## Task instructions:
Copy out every line holding the string "width" from the records below.

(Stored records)
========================================

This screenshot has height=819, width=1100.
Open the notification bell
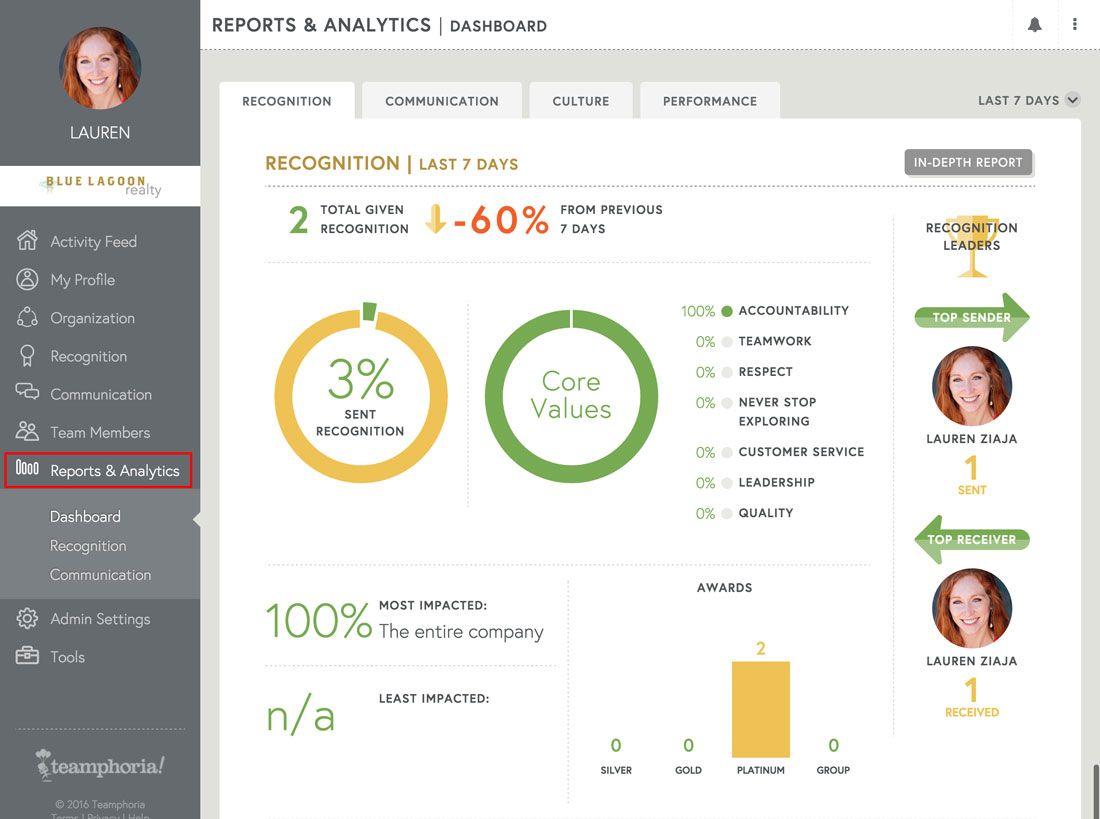pos(1035,23)
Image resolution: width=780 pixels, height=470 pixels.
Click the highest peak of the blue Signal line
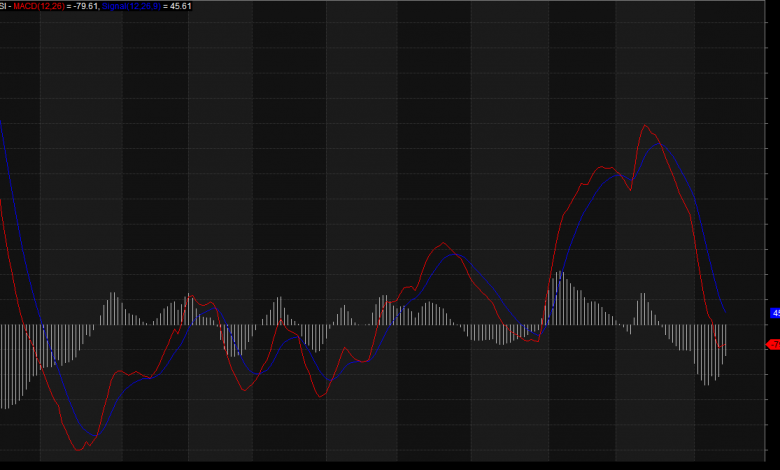[657, 144]
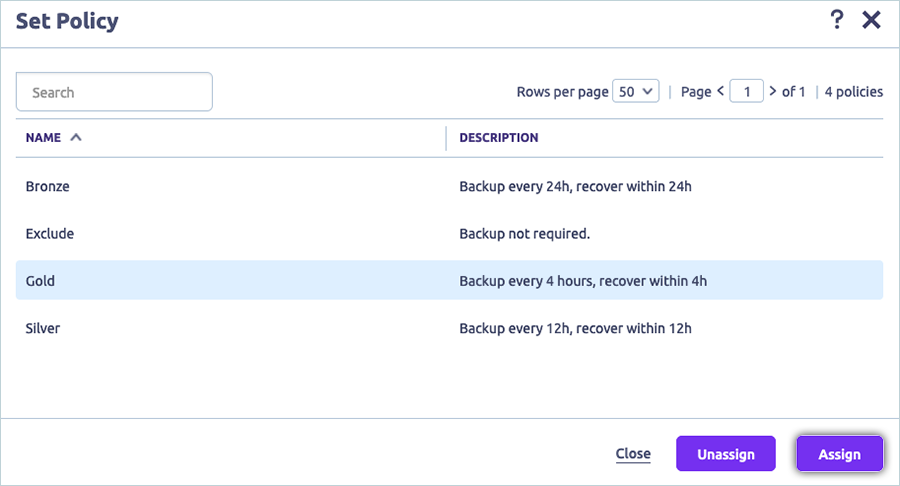Close the Set Policy dialog with X
900x486 pixels.
tap(871, 20)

========================================

## Finished task:
This screenshot has height=819, width=1100.
Image resolution: width=780 pixels, height=470 pixels.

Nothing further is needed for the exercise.